Pentecostal churches are seeing similar momentum. The Assemblies of God, one of the largest Christian denominations in the U.S., reported growth in attendance, adherents, membership, conversions, baptisms and new churches in its latest annual report. Major worship service attendance rose 6.2% from 2023, while adherents increased 2.5% to 3.06 million.
The denomination also reported more than 529,000 conversions and more than 168,000 water baptisms.
Lifeway Research’s 2025 congregational survey pointed in the same direction. Holiness and Pentecostal churches were among the Protestant traditions most likely to report at least 4% growth, outperforming many Methodist and Lutheran congregations.
The overlap between these two worlds may be the most interesting part of the story.

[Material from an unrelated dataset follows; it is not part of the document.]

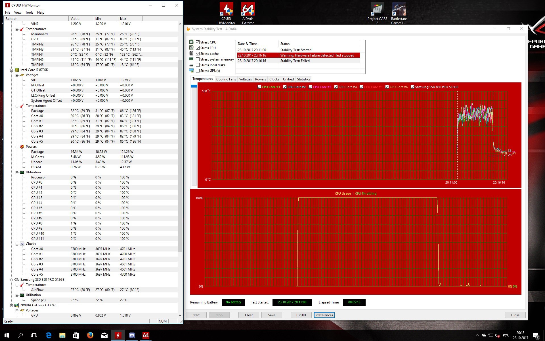
Task: Click the Preferences button
Action: click(x=324, y=315)
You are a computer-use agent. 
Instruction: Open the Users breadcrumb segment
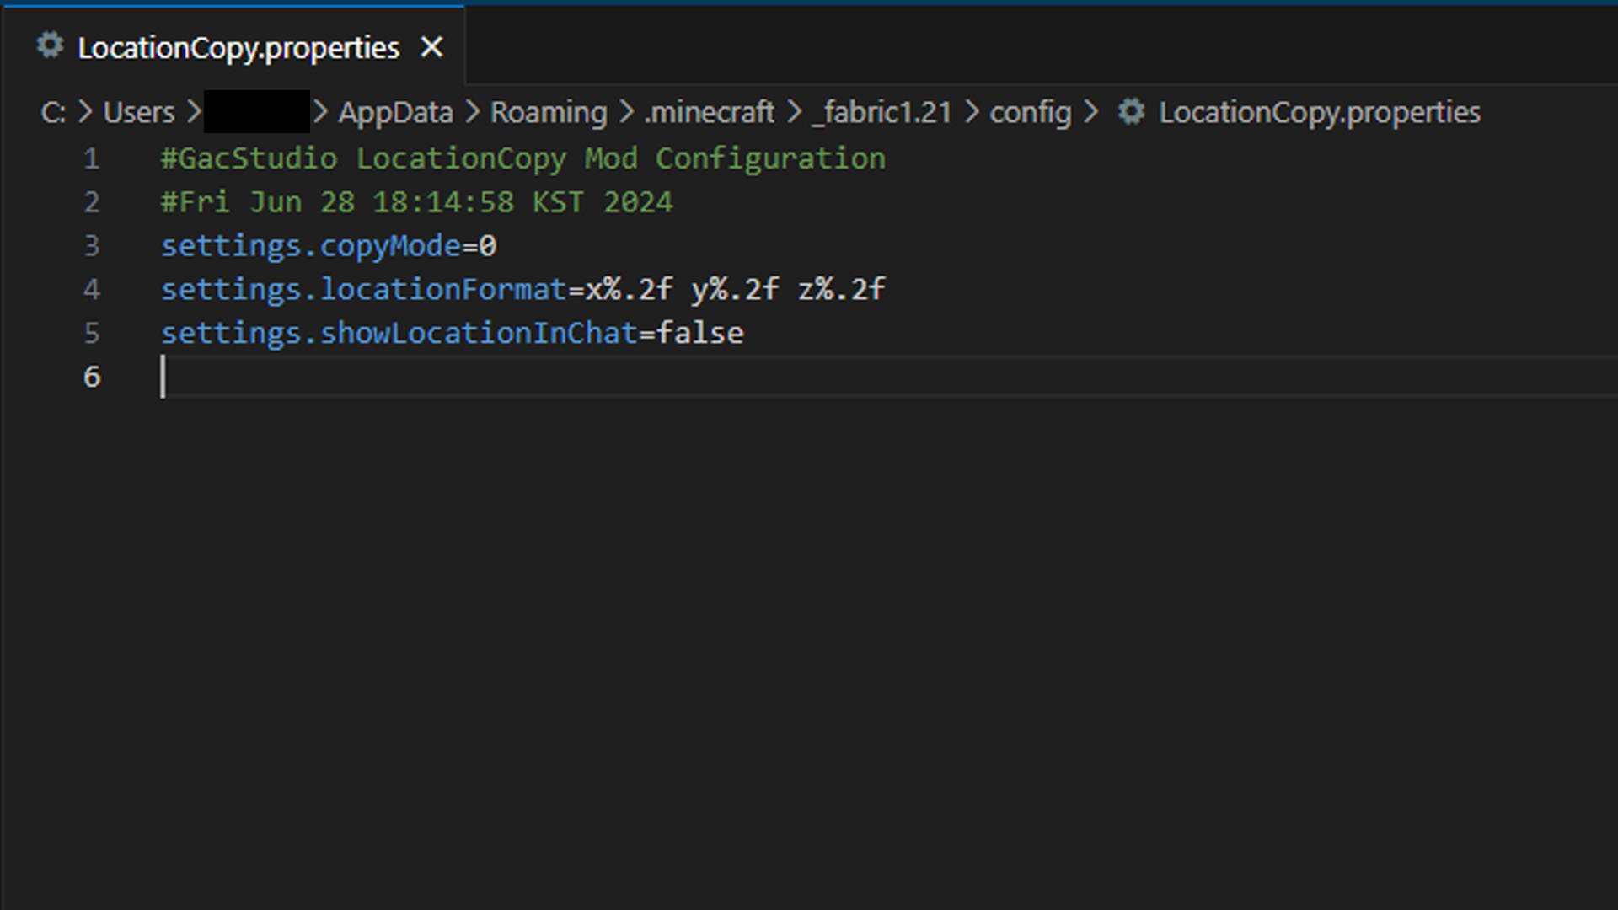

Many of the country’s fastest-growing nondenominational churches are functionally charismatic or continuationist, even when they don’t use Pentecostal labels. They may not formally belong to the Assemblies of God, Church of God in Christ or Foursquare, but their worship styles and theology often emphasize expressive worship, spiritual gifts and direct encounters with God.
In other words, nondenominational growth and Pentecostal growth may be two expressions of the same broader shift toward experiential, Spirit-filled Christianity operating both inside and outside denominational structures.
The demographic trends help explain why these churches continue gaining ground. According to Burge’s analysis, younger nondenominational churchgoers are significantly more diverse than many historic Protestant denominations. Only 59% of young nondenominational attendees are white, compared with 85% of United Methodists and 78% of Southern Baptists.
Researchers have also found that the pipeline into nondenominational churches increasingly comes from Catholics and formerly denominational evangelicals rather than traditional mainline Protestants.
Tracking all of this precisely remains difficult because nondenominational churches don’t have a centralized reporting structure. The closest equivalent is the U.S. Religion Census, which found 44,319 nondenominational congregations in 2020, up from 35,496 in 2010, with an estimated 21 million adherents.
Meanwhile, the Southern Baptist Convention continues moving in the opposite direction. Lifeway Research reported that SBC membership fell 3% to 12.3 million, the denomination’s lowest level since 1973 and its 19th straight year of decline. The SBC did report growth in weekly worship attendance, which rose nearly 4% to 4.5 million, along with a 5% increase in baptisms.
The SBC remains the nation’s largest Protestant denomination. But the broader center of gravity inside American Protestantism appears to be shifting toward churches that are less institutional, less tied to denominational identity and more centered on experiential, Spirit-filled expressions of faith.